Жизнь: опыт и наука (Фуко) - страница 5

Во французской истории наук, равно как и в немецкой критической теории, речь, собственно, идет о глубинном изучении того разума, структурная автономия которого несет с собой историю всевозможных догматизмов и деспотизмов, — разума, следовательно, который достигает своего освобождения лишь при условии, что ему удается освободиться от себя самого.
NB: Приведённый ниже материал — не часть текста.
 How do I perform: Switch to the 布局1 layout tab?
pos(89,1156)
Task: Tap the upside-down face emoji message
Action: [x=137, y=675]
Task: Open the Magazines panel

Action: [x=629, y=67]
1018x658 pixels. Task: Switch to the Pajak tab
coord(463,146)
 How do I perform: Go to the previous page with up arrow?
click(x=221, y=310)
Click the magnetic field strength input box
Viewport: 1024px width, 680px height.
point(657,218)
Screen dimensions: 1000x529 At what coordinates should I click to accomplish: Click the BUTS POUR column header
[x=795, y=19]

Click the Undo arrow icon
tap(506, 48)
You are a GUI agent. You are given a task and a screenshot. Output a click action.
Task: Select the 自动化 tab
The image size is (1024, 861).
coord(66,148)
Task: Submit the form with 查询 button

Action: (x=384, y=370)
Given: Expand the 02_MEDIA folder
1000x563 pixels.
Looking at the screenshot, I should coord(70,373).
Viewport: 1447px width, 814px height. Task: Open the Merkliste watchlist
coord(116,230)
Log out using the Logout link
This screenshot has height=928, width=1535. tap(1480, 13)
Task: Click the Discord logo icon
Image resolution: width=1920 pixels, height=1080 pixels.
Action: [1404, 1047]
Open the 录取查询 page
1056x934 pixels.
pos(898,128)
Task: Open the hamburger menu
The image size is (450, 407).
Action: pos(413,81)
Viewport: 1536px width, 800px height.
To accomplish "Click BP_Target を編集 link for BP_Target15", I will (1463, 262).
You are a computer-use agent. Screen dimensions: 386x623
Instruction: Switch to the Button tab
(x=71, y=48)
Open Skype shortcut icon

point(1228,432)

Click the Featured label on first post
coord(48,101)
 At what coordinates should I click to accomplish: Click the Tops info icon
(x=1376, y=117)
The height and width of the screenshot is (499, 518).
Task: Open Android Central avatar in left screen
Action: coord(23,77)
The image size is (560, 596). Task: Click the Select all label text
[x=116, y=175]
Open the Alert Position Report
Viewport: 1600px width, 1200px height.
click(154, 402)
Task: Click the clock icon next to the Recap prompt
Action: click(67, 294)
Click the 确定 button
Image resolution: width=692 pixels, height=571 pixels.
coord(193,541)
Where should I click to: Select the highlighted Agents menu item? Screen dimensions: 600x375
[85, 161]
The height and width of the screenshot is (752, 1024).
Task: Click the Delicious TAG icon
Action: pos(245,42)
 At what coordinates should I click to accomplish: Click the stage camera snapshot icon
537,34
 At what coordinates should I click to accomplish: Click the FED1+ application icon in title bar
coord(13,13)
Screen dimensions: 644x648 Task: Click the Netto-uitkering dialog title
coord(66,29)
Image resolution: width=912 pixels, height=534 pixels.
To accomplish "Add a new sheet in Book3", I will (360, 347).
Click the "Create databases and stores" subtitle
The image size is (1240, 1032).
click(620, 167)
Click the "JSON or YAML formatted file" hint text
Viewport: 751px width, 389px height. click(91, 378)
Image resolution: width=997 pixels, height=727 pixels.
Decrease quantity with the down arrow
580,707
В центр того, что волнует философскую мысль сегодня, вопрос о Просвещении был вновь поставлен благодаря многочисленным процессам, которыми была ознаменована вторая половина XX в. Первый из них связан с той ролью, которую приобрела научная и техническая рациональность в развитии производительных сил и в игре политических решений. Второй — это собственно история "революции", носителем чаяний о которой и выступил с конца XVIII в. тот самый рационализм, который мы теперь вправе спросить о его участии в тех последствиях установления деспотизма, среди которых эти чаяния затерялись. Наконец, третий— это то движение, в русле которого — на Западе и у Запада — стали спрашивать о том, что дает право его культуре, науке, социальной организации и, в конечном счете, самой его рациональности претендовать на универсальную значимость. Не есть ли это только иллюзия, обусловленная его господствующим положением и его политической гегемонией? Два века спустя после своего появления вопрос о Просвещении возвращается одновременно и как способ осознания Западом своих нынешних возможностей и доступных для него свобод, но также и как способ спросить себя самого о своих собственных границах и полномочиях Разум — это и деспотизм, и свет.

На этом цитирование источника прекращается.